┏━━

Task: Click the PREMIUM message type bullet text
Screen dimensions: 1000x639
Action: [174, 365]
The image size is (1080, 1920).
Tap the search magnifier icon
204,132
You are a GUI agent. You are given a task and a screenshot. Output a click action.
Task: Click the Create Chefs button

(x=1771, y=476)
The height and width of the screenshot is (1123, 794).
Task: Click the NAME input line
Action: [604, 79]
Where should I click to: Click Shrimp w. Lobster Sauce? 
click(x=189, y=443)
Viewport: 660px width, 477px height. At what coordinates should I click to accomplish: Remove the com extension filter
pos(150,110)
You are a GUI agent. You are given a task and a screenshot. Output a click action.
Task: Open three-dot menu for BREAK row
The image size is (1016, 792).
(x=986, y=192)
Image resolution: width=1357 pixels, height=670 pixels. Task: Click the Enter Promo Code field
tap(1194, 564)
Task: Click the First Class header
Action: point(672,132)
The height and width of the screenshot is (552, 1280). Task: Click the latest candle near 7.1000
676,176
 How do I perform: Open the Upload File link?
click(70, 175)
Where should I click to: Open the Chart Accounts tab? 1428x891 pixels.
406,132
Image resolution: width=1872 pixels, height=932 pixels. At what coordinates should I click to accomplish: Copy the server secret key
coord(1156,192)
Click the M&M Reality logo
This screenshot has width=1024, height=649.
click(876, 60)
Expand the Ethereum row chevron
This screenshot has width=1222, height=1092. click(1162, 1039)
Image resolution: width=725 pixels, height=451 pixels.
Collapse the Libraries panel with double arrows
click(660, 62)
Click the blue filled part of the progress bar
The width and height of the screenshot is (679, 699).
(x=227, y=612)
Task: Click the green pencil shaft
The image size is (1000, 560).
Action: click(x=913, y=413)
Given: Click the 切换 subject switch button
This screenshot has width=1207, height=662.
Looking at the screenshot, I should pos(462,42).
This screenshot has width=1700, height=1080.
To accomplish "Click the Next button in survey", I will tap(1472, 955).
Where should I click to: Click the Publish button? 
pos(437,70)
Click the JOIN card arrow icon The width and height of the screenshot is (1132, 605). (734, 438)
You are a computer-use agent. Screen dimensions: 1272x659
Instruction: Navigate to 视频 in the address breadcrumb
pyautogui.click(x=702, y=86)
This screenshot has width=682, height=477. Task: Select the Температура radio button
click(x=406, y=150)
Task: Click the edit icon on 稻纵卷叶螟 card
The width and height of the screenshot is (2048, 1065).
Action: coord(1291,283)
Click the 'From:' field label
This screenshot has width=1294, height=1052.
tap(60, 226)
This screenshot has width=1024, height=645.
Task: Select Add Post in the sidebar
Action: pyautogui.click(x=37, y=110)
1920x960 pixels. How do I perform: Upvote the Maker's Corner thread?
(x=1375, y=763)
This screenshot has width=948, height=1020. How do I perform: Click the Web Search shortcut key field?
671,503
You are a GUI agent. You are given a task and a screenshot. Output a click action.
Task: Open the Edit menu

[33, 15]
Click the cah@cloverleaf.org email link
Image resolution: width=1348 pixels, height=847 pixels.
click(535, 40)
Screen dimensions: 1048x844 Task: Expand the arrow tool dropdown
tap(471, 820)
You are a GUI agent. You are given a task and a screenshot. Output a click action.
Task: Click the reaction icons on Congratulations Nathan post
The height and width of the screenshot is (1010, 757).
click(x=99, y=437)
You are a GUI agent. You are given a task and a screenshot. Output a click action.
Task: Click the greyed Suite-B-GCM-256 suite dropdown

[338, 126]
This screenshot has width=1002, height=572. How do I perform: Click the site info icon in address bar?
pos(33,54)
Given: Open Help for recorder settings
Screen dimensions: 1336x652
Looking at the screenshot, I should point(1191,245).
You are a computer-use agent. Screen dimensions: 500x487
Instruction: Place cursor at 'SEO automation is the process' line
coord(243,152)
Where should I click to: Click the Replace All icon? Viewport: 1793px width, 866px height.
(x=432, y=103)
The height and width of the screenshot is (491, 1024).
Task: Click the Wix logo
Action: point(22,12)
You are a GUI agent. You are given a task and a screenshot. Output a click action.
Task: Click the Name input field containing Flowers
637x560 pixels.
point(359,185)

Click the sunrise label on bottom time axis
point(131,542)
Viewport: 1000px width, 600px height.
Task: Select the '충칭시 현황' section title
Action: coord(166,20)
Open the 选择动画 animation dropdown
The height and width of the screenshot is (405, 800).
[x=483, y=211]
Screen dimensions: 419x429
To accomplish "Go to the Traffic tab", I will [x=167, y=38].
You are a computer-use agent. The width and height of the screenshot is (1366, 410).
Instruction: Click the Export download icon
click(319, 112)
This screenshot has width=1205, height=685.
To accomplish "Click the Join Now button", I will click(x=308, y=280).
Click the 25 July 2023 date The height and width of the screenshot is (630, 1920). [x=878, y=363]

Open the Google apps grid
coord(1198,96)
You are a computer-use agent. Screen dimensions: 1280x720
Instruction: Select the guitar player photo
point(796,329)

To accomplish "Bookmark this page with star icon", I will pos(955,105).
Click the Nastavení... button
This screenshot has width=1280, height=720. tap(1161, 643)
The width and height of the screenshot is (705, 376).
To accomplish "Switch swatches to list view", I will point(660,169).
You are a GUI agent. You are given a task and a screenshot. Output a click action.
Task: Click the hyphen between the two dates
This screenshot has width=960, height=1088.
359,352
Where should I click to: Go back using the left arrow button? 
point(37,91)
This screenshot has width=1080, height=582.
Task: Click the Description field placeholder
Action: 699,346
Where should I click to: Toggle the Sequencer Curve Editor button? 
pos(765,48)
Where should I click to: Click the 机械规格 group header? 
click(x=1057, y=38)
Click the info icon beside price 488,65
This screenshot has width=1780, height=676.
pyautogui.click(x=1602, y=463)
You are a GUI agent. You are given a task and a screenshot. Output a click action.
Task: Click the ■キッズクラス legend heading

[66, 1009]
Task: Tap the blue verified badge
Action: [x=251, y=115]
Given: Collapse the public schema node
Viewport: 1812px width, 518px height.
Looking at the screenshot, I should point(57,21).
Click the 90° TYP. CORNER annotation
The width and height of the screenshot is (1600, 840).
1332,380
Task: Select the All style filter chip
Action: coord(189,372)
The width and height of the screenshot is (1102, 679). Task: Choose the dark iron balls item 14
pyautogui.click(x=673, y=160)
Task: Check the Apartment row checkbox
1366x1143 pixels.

┗━━

Your assignment:
Every line above with the word "computer" is to be copied out.

Response to the exercise:
You are a computer-use agent. Screen dimensions: 1272x659
You are a computer-use agent. Screen dimensions: 500x487
You are a computer-use agent. The width and height of the screenshot is (1366, 410).
You are a computer-use agent. Screen dimensions: 1280x720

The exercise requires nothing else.